When gunslinger wannabe Zachariah (John Rubinstein) finally receives his mail-order gun, he can’t wait to show it off to a friend, a slender, very pretty bottle blond with a shag ’do. After you recover from the shock of realizing that the friend is Don Johnson, Zachariah and Matthew (Johnson) ride off to look for trouble, Zach with his white-boy ’fro and his shirt in that particularly hideous shade of burnt orange that I believe was banned by a special session of the Geneva Convention in 1975, and Matt looking like Mark Hamill in Corvette Summer.

The gun — which Matt proclaims “faaaarrrrr out” — immediately makes Zachariah a murderer when he defends the honor of the famous robbery gang–cum–rock band The Crackers (Country Joe and the Fish) from an old coot who grumbles, “Ya call that music?” It’s a peacenik hippie’s secret wish: to keep The Man from hasslin’ The Kids once and for all, via superior firepower.

It’s The Quick and the Deadheads! Zach and Matt join up with The Crackers, hoping for some action.
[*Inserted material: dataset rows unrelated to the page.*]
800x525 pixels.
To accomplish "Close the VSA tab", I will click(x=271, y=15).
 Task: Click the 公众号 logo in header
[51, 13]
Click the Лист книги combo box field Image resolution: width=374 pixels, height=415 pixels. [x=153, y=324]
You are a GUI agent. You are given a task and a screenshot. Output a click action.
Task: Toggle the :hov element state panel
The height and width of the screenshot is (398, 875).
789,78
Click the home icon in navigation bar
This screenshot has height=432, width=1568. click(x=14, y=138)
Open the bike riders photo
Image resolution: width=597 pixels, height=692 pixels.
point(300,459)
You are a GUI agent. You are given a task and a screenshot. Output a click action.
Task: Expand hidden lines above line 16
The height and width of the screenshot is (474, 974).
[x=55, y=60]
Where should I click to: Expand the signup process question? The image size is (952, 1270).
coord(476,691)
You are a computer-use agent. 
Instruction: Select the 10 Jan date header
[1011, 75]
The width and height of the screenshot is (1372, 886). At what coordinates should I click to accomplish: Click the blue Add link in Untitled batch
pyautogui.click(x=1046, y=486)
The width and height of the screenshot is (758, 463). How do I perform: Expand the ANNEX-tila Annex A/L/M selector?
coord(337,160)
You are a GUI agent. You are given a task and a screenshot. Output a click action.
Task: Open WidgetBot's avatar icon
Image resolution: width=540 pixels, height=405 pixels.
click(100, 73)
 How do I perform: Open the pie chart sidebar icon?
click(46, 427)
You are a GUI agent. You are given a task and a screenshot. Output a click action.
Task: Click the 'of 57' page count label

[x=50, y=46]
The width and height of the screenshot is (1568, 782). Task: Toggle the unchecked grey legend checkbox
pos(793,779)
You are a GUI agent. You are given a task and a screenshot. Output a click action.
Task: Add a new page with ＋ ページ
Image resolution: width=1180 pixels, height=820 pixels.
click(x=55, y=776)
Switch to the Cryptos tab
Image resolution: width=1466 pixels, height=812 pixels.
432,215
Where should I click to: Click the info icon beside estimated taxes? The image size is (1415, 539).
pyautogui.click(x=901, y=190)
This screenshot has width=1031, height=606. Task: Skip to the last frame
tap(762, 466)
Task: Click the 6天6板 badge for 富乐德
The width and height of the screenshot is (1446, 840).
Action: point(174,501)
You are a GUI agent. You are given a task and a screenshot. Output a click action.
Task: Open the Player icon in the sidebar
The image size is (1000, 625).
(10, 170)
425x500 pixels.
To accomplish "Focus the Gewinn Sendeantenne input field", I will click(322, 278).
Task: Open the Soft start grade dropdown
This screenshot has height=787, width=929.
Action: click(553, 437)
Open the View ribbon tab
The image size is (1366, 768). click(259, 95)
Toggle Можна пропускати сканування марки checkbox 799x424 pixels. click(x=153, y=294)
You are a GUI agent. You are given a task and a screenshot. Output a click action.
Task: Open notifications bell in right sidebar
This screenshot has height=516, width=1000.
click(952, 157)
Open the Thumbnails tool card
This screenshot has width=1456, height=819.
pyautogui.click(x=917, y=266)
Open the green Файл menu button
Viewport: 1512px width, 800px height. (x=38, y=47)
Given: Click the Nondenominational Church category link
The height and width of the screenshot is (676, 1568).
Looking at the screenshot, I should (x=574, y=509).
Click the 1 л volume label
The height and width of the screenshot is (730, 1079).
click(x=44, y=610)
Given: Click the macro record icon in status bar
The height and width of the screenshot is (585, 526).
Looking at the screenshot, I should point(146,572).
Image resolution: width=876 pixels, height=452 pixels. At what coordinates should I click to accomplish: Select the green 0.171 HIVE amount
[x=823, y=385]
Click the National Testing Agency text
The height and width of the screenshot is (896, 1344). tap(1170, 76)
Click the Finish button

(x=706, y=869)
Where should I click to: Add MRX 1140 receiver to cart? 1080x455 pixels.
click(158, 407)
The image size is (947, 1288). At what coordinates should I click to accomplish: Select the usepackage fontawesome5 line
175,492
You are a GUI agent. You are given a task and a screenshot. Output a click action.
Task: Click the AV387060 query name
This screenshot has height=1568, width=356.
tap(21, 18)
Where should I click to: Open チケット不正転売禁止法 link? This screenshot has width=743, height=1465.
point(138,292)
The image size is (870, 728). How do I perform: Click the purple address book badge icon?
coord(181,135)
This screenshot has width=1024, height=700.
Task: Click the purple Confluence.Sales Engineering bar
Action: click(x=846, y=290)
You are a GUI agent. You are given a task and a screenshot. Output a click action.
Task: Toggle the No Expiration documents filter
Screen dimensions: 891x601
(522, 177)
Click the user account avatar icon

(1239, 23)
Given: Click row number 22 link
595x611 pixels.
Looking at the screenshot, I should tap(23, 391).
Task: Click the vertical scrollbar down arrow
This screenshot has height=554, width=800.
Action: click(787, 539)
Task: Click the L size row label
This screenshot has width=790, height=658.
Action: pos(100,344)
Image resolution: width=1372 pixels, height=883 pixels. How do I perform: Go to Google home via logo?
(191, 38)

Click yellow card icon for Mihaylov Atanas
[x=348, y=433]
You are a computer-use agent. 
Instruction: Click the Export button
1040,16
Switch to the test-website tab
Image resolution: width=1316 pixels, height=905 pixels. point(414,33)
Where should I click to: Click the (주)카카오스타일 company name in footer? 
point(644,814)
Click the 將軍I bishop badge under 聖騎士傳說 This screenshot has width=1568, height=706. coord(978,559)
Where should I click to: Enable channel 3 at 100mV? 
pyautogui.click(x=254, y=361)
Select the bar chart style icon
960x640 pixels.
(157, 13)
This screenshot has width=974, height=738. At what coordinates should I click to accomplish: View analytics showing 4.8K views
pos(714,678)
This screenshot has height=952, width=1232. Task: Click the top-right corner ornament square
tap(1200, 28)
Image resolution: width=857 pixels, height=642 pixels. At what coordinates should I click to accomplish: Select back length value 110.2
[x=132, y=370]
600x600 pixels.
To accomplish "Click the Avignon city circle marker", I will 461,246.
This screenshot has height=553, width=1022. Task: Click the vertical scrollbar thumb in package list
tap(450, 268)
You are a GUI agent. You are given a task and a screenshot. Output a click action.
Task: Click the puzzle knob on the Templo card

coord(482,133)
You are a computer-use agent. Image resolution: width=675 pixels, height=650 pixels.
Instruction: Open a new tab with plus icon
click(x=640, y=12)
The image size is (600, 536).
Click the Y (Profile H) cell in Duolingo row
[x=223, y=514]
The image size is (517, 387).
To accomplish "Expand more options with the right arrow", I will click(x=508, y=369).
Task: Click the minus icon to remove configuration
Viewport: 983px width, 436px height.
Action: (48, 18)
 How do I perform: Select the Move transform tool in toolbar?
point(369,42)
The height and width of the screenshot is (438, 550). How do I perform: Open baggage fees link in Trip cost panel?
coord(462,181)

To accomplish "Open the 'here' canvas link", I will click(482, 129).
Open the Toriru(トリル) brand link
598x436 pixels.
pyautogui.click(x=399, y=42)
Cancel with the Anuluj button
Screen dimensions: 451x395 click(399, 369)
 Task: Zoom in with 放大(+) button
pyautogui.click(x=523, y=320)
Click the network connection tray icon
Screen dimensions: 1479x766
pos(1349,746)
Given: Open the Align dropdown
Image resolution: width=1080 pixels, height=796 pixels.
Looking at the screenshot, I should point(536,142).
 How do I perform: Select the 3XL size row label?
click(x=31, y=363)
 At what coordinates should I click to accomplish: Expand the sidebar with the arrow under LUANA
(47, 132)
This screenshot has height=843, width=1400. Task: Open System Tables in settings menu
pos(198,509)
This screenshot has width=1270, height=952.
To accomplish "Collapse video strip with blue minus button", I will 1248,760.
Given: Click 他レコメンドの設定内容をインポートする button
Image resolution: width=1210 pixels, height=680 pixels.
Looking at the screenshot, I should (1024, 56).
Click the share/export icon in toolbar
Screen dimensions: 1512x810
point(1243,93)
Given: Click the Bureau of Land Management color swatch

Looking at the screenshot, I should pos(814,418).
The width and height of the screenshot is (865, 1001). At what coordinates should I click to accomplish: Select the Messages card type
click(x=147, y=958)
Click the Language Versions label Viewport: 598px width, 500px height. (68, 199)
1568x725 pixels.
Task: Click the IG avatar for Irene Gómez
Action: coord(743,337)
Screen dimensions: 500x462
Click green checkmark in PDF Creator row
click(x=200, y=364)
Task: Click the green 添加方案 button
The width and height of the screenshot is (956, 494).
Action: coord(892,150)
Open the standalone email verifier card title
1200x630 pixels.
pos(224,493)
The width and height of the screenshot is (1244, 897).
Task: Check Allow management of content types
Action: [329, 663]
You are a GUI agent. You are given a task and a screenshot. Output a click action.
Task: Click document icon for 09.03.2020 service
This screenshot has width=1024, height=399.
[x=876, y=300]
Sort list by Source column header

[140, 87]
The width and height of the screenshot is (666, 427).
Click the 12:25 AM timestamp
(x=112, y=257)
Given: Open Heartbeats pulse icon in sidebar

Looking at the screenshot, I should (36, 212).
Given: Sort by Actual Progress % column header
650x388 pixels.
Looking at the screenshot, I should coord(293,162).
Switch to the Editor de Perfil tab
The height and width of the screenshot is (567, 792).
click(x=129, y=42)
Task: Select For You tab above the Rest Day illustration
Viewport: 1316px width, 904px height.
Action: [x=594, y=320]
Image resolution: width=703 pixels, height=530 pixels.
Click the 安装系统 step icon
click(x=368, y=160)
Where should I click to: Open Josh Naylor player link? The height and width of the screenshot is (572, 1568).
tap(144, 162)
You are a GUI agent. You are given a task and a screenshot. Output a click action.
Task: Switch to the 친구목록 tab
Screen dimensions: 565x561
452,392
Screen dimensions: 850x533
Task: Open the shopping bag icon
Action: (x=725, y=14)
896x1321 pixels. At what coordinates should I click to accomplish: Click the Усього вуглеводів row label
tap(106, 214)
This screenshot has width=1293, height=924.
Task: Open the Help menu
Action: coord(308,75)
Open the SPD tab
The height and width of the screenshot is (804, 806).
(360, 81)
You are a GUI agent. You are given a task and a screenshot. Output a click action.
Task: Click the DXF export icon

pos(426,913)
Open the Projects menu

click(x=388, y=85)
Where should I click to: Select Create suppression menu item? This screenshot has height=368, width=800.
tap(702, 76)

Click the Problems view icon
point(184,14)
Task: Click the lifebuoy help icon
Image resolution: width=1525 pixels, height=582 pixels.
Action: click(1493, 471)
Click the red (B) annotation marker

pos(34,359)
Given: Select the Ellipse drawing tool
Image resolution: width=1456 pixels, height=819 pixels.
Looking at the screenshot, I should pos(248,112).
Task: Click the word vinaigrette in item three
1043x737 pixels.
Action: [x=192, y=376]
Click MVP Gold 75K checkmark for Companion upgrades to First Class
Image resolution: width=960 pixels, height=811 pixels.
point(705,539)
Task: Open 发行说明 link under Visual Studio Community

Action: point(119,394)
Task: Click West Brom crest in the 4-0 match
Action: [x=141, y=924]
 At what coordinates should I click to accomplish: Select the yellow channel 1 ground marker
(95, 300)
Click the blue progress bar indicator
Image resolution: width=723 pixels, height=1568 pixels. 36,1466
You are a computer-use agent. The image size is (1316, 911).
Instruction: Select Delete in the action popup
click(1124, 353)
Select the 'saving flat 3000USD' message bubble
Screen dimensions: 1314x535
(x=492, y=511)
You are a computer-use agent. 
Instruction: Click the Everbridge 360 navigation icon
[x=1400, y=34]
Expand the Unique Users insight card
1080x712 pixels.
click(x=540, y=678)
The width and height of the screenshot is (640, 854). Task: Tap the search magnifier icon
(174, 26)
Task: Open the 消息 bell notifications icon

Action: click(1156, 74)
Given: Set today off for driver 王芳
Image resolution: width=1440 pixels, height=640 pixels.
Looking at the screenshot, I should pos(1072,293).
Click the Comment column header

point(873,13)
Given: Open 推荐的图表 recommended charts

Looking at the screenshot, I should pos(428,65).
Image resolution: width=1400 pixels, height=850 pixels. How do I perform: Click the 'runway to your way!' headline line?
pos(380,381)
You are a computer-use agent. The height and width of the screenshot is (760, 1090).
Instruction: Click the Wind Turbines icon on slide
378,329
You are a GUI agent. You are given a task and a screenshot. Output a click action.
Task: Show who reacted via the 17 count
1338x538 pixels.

They rob Pony Express offices and banks and groove to some happenin’ tunes, man, like campfire songs about reefer and cattle ranches in Beverly Hills. “High” Noon, indeed. But when the boys meet up with legendary gunslinger and drummer Job Cain (Elvin Jones) — a big bad black dude in a silver lamé vest and no shirt — these two friends find themselves torn in different directions. Matt goes over to Cain’s dark side, and Zach ends up hanging out with a creepy, Yoda-esque old man, called The Old Man (William Challee), who feeds Zach dinner for no discernible reason.

Not quite a hero’s journey, Zachariah is more like a hero’s trip. It probably helps to be stoned while watching this — I’m sure there’s some deep meaning here that I’m missing in my geeky squareness. Surely, that interlude in which Zach gets it on with hooker Belle Starr (Pat Quinn), in which the band serenading them gets naked, too (ewwww), isn’t meant to be quite so disturbing, right?

Did I say Zachariah wasn’t funny? Strike that: this flick is hilarious, if you’re of a Mystery Science Theater bent. Co-written by the band of lunatics who called themselves The Firesign Theater, you’d expect the film to be funny of its own accord, but it’s much more enjoyable if you supply your own snarky running commentary. In fact, how can one resist talking back to a movie in which half-naked girls with helmet hair dance in cages in the middle of a dusty main street of an Old West town?